The Permutation Importance method has been used to identify the manufacturing parameters that most affect the probability of obtaining a K3 index above the median; these can be categorized in two families, namely, manufacturing and non-manufacturing features. Among the former, several variables related to the processes that occur during secondary metallurgy (such as the number of the ladle furnace in the sequence of fabrication or the billet sequence) and tundish operations (tundish weight and temperature) have been identified. The quantitative influence of these variables has been determined by means of Partial Dependence Plots. Based on metallurgical arguments, it has been possible to obtain a coherent picture of the role played by each of these variables enabling the improvement of understanding of the physical processes involved during manufacturing. Thus, a higher inclusionary content has been observed in the steel associated with the first ladle furnace poured into the tundish, which is a consequence of the slag entrainment and increased air absorption that occurs during these non-steady state casting periods. This rationale may also explain the superior cleanliness observed for the central billets coming from the same ladle furnace. Tundish conditions have also been identified as influential in the value of the K3 index. Specifically, the data prove that a low tundish temperature should be avoided; this is explained because lower temperature increases the viscosity of the tundish flux reducing its ability to absorb inclusions. Again, particular attention must be paid to the discontinuous process of ladle exchange due to the non-steady state effects produced. The steel level in the tundish is measured through the weight of the tundish, which is also an important predictor for the K3 index: When the tundish weight is very low, the inclusionary content tends to increase, which is explained due to poor tundish metallurgy performance and also as a consequence of the slag introduced into the tundish as the metal level in the ladle decreases together with the higher content of inclusions in the last portion of steel to leave the ladle.

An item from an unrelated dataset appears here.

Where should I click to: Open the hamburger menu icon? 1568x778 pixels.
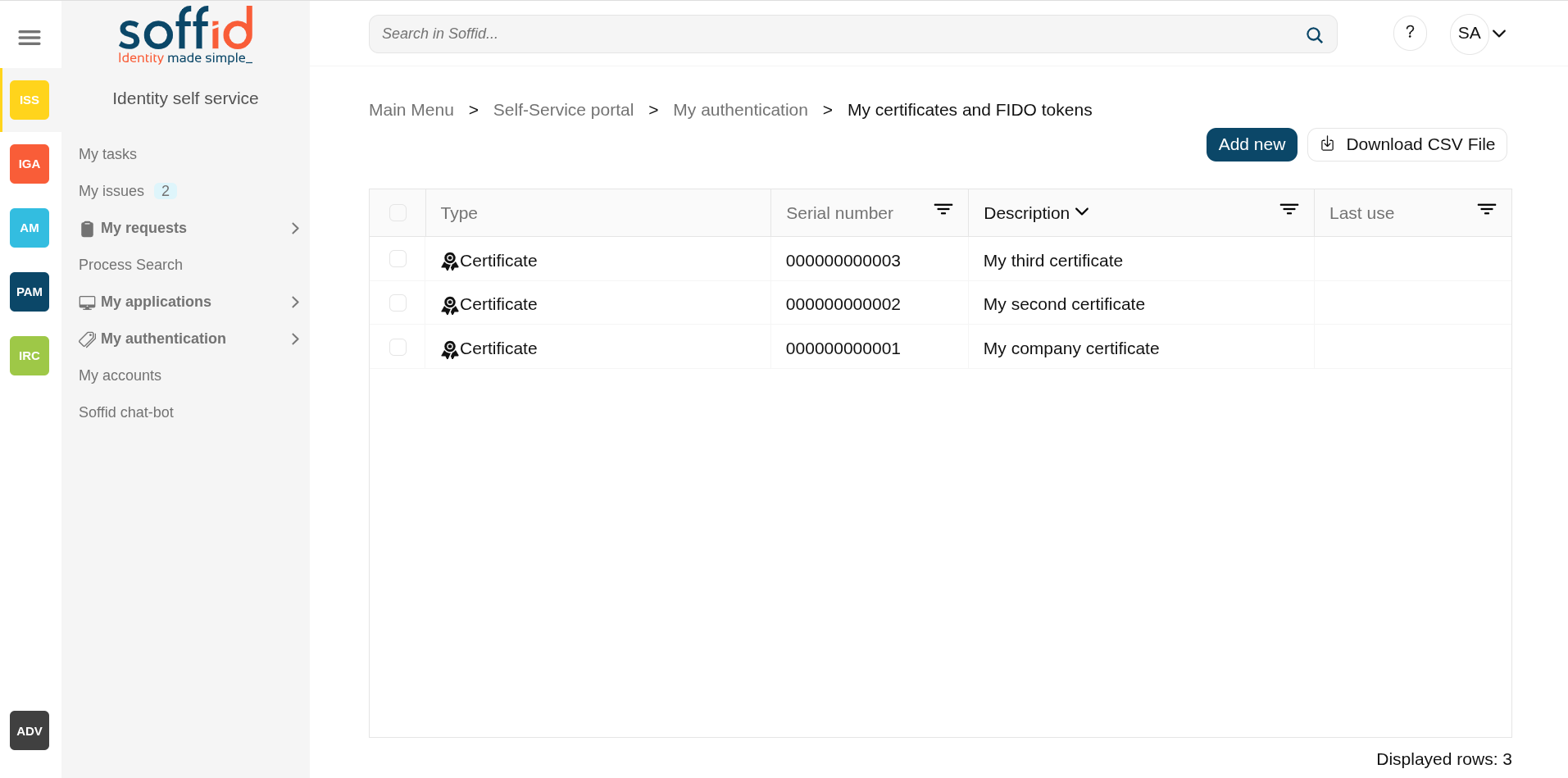coord(30,38)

Two non-manufacturing variables have also been found to play a relevant role in the K3 index. Firstly, a positive correlation was observed between the final diameter of the coil after rolling and the probability of displaying a high value of K3. This surprising outcome has been interpreted considering the changes induced by the process of rolling in the geometric distribution of inclusions as well as the fracture that these may undergo. In addition, the inspection area during the microscopic examination of the samples also displays a positive correlation with the value of the K3 index. A plausible explanation has been proposed, based on the edge effects that may occur during the metallographic examination.

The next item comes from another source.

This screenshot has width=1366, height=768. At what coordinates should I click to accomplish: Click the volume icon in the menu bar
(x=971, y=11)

Various results derived from this study are worthy of being implemented in the steel manufacturing process. First, some methodological recommendations: In view of the influence of the non-metallurgical variables on the value of the K3 index, it is recommended to standardize the metallographic process by always using the same area of 100 mm² during the inspection of samples obtained from wires with the same final diameter after rolling, to avoid introducing additional noise in the dataset. In addition, the Partial Dependence Plots of the metallurgical variables provide the steel manufacturer with a tool to design tailor-made heats with specific values of the relevant features (sequence, tundish weight and temperature, billet sequence, etc.) to optimize the inclusionary cleanliness of the final product. In summary, the use of an analytic procedure based on Machine Learning algorithms has provided useful information for decision-making focusing on the most relevant features of the process, thus facilitating the implementation of corrective measures.